**Your goal:** For this exercise, restate the data below with no change at all.

[Stored entries]

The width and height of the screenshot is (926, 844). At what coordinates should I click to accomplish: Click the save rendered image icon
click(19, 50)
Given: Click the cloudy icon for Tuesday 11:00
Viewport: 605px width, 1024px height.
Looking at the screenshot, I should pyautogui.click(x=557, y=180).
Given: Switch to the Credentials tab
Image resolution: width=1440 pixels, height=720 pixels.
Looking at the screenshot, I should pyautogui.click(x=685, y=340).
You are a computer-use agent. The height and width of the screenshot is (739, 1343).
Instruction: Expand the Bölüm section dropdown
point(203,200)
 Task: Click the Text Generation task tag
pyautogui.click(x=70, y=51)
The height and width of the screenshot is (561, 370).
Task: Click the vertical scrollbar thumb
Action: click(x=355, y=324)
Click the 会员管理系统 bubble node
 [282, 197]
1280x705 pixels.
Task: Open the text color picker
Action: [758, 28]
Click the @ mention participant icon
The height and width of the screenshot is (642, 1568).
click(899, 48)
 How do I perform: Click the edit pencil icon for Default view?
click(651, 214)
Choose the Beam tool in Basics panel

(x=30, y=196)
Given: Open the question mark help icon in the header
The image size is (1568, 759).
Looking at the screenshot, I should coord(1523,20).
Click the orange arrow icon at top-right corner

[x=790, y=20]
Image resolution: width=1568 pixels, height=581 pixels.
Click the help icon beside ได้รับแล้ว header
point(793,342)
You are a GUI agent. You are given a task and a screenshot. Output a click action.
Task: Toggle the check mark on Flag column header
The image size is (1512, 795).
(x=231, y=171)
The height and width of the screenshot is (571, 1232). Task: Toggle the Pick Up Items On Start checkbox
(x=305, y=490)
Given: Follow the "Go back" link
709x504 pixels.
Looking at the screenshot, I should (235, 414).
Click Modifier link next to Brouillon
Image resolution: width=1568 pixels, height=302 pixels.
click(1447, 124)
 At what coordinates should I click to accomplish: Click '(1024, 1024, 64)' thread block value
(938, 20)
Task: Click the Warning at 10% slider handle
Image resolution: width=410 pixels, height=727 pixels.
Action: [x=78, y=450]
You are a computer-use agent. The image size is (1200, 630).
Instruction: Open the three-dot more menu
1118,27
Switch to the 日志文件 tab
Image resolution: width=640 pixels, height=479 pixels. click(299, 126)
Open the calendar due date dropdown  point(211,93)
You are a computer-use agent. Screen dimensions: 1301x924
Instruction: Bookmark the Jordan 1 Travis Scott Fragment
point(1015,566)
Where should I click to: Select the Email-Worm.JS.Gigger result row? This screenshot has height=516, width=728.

**Answer area:**
The width and height of the screenshot is (926, 844). At what coordinates should I click to accomplish: Click the save rendered image icon
click(19, 50)
Given: Click the cloudy icon for Tuesday 11:00
Viewport: 605px width, 1024px height.
Looking at the screenshot, I should pyautogui.click(x=557, y=180).
Given: Switch to the Credentials tab
Image resolution: width=1440 pixels, height=720 pixels.
Looking at the screenshot, I should pyautogui.click(x=685, y=340).
You are a computer-use agent. The height and width of the screenshot is (739, 1343).
Instruction: Expand the Bölüm section dropdown
point(203,200)
 Task: Click the Text Generation task tag
pyautogui.click(x=70, y=51)
The height and width of the screenshot is (561, 370).
Task: Click the vertical scrollbar thumb
Action: click(x=355, y=324)
Click the 会员管理系统 bubble node
 [282, 197]
1280x705 pixels.
Task: Open the text color picker
Action: [758, 28]
Click the @ mention participant icon
The height and width of the screenshot is (642, 1568).
click(899, 48)
 How do I perform: Click the edit pencil icon for Default view?
click(651, 214)
Choose the Beam tool in Basics panel

(x=30, y=196)
Given: Open the question mark help icon in the header
The image size is (1568, 759).
Looking at the screenshot, I should coord(1523,20).
Click the orange arrow icon at top-right corner

[x=790, y=20]
Image resolution: width=1568 pixels, height=581 pixels.
Click the help icon beside ได้รับแล้ว header
point(793,342)
You are a GUI agent. You are given a task and a screenshot. Output a click action.
Task: Toggle the check mark on Flag column header
The image size is (1512, 795).
(x=231, y=171)
The height and width of the screenshot is (571, 1232). Task: Toggle the Pick Up Items On Start checkbox
(x=305, y=490)
Given: Follow the "Go back" link
709x504 pixels.
Looking at the screenshot, I should (235, 414).
Click Modifier link next to Brouillon
Image resolution: width=1568 pixels, height=302 pixels.
click(1447, 124)
 At what coordinates should I click to accomplish: Click '(1024, 1024, 64)' thread block value
(938, 20)
Task: Click the Warning at 10% slider handle
Image resolution: width=410 pixels, height=727 pixels.
Action: [x=78, y=450]
You are a computer-use agent. The image size is (1200, 630).
Instruction: Open the three-dot more menu
1118,27
Switch to the 日志文件 tab
Image resolution: width=640 pixels, height=479 pixels. click(299, 126)
Open the calendar due date dropdown  point(211,93)
You are a computer-use agent. Screen dimensions: 1301x924
Instruction: Bookmark the Jordan 1 Travis Scott Fragment
point(1015,566)
Where should I click to: Select the Email-Worm.JS.Gigger result row? This screenshot has height=516, width=728.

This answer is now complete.